From: Johannes Baagoe on
Johannes Baagoe :

> No: "Où qu'il réside".charCodeAt(1) == 65533

Oops, sorry - that was with Rhino in a UTF-8 console. V8 says 249, which
makes more sense.

--
Johannes
From: Johannes Baagoe on
nick :

> Hmm... so I wonder how this passes the "Où qu'il réside" test?

I think I figured it out, after all.

> Were all of those char codes <= 256?

Yes. Any character in the Latin-1 Supplement is represented by a number
between 0x0080 and 0x00FF in UTF-16, which is what javascript uses.
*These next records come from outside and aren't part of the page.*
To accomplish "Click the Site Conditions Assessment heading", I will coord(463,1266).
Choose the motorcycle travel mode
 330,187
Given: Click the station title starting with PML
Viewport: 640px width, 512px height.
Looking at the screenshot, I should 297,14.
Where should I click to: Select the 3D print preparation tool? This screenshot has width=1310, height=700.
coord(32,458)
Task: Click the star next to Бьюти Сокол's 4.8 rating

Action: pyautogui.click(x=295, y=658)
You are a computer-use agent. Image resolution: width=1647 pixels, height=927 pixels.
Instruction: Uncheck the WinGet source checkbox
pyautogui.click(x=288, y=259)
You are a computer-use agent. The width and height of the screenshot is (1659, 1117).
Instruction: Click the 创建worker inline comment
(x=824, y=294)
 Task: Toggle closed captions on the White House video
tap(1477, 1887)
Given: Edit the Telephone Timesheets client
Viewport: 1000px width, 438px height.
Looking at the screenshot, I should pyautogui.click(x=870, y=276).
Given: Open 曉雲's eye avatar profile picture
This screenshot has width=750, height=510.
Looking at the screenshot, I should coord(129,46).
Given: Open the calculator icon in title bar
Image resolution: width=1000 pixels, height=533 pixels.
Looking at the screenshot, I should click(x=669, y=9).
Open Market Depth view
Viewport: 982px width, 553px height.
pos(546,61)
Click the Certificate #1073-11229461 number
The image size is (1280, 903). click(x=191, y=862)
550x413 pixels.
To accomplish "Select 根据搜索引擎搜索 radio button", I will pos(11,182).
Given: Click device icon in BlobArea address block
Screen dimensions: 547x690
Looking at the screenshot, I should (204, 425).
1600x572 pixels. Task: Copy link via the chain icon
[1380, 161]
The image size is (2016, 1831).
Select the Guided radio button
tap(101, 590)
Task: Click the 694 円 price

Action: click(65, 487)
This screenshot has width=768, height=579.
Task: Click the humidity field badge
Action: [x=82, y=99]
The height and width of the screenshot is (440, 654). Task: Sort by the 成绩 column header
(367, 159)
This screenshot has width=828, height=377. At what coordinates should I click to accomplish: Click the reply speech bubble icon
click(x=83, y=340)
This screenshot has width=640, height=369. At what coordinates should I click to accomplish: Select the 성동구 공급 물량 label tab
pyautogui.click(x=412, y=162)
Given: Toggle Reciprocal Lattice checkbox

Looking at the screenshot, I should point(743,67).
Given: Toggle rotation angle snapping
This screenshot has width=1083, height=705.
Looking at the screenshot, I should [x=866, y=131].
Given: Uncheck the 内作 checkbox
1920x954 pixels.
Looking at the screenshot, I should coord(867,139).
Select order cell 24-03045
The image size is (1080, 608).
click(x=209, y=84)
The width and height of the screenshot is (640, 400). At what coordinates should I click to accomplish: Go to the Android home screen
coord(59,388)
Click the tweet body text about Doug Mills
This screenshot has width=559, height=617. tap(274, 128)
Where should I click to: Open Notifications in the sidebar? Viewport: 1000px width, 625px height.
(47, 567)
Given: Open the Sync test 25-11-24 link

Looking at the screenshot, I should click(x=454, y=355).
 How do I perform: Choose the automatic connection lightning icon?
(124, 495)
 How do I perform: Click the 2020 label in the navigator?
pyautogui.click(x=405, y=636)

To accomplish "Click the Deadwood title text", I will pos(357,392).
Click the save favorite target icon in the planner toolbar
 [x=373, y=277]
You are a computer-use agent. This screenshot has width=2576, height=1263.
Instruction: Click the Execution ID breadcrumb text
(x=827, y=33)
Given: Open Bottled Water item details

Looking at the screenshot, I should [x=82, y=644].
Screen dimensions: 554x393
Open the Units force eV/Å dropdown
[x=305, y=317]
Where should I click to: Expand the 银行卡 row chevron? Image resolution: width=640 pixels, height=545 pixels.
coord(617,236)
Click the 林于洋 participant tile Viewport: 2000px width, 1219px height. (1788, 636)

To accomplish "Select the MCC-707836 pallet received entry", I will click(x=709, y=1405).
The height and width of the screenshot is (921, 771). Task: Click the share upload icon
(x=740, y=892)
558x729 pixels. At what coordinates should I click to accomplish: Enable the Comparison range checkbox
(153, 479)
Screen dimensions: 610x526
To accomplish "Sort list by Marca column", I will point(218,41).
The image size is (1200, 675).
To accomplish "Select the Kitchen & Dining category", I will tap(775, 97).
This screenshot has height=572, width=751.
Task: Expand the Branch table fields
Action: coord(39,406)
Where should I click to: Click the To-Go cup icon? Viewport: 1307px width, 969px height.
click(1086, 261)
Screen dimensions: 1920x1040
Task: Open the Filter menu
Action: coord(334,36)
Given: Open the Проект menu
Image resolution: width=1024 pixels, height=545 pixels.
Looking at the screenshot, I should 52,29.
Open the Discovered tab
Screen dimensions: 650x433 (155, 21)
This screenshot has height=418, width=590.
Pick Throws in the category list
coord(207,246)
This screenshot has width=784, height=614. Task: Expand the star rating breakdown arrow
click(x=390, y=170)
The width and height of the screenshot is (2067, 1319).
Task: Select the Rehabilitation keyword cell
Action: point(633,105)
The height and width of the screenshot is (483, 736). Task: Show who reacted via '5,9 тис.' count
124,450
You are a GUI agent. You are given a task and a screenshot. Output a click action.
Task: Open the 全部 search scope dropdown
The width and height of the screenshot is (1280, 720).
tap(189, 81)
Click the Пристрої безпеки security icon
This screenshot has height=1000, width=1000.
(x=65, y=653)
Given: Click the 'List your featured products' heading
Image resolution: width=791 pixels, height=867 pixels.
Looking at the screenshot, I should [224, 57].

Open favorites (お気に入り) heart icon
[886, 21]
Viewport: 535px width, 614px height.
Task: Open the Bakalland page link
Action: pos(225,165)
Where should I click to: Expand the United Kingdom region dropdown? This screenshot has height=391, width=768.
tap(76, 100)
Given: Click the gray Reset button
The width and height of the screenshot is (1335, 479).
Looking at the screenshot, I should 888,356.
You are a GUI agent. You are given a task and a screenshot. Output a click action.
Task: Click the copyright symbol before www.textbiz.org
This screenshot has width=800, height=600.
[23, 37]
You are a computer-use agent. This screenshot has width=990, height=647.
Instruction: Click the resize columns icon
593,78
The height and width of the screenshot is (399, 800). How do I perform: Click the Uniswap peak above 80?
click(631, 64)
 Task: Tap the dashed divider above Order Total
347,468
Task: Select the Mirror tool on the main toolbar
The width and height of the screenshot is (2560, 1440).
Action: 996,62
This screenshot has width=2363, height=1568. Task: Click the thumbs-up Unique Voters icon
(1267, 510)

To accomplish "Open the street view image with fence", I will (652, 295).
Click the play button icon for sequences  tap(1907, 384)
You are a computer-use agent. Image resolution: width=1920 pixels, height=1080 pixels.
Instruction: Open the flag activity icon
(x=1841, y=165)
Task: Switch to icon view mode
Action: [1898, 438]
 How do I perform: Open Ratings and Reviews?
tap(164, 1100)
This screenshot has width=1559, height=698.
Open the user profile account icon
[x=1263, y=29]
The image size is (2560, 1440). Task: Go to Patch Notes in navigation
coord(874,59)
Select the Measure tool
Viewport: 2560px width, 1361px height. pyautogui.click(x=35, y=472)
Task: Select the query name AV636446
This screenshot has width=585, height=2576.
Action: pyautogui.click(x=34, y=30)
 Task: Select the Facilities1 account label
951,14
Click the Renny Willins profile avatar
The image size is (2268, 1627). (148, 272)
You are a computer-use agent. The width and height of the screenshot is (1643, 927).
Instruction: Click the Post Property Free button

So, for French (except "œ" and "Œ"), Spanish, German, Portuguese, Danish
and a few others, you should be all right. But it won't work with Greek,
Russian or Chinese, and certainly not with Egyptian hieroglyphs which
require *two* 16-bit char codes.

--
Johannes
From: Thomas 'PointedEars' Lahn on
Johannes Baagoe wrote:

> nick :
>> Were all of those char codes <= 256?
>
> Yes. Any character in the Latin-1 Supplement is represented by a number
> between 0x0080 and 0x00FF in UTF-16,

No, in Unicode.

> which is what javascript uses.

| A conforming [ECMAScript] implementation [...] shall interpret characters
| in conformance with the Unicode Standard, Version 3.0 or later and
| ISO/IEC 10646-1 with either UCS-2 or UTF-16 as the adopted encoding form,
| implementation level 3. If the adopted ISO/IEC 10646-1 subset is not
| otherwise specified, it is presumed to be the BMP subset, collection 300.
| If the adopted encoding form is not otherwise specified, it presumed to be
| the UTF-16 encoding form.

Learn the difference between character set and encoding.

> So, for French (except "œ" and "Œ"), Spanish, German, Portuguese, Danish
> and a few others, you should be all right. But it won't work with Greek,
> Russian or Chinese, and certainly not with Egyptian hieroglyphs which
> require *two* 16-bit char codes.

Modern Greek, Cyrillic as used in Russian requires, and Han characters as
they are used e.g. in Standard Mandarin usually require one _UTF-16 code
unit_, but characters from CJK Extensions-B and -C, and Compatibility
Ideographs Supplement require two of them.

Egyptian hieroglyphs require two _UTF-16 code units_. This is however
unrelated to the fact that their code points require at least two 16-bit
words to be represented in binary. It is a misconception to think of UTF-8,
UTF-16 or UTF-32 as encodings that combine char(acter) codes to represent
another character.

Learn the difference between characters and code units.

<http://unicode.org/faq/>


PointedEars
--
var bugRiddenCrashPronePieceOfJunk = (
navigator.userAgent.indexOf('MSIE 5') != -1
&& navigator.userAgent.indexOf('Mac') != -1
) // Plone, register_function.js:16
From: Andrea Giammarchi on
On May 23, 8:34 pm, David Mark <dmark.cins...(a)gmail.com> wrote:
>
> Packer is a complete waste of time.
>

you never waste an opportunity to be arrogant, don't ya?

Dean' packer has been revolutionary by its time and it is still widely
adopted, improved, maintained, regardless what *you* think.

A bit more respect for those devs that have been always there teaching
and explaining us with valid software and/or experiments would be
probably more appropriate for this group, isn't it?

Br,
Andrea Giammarchi
From: Andrea Giammarchi on
.... and btw, for the record, this press.js is a nice experiment as
well. The "decompressor" uses lot of unnecessary spaces and notation
but even if improved other guys already explained the side effect.

The fact hosts do not allow gzip means nothing to me, you can gzip and
deflate on build time then serve already gzipped/deflated files using
proper headers so the host won't be anything different from serving
just a file, and it won't be overloaded because of runtime
compression.

If you want an example, here one of my projects that does exactly what
I have described:
http://code.google.com/p/php-client-booster/

Best Regards,
Andrea Giammarchi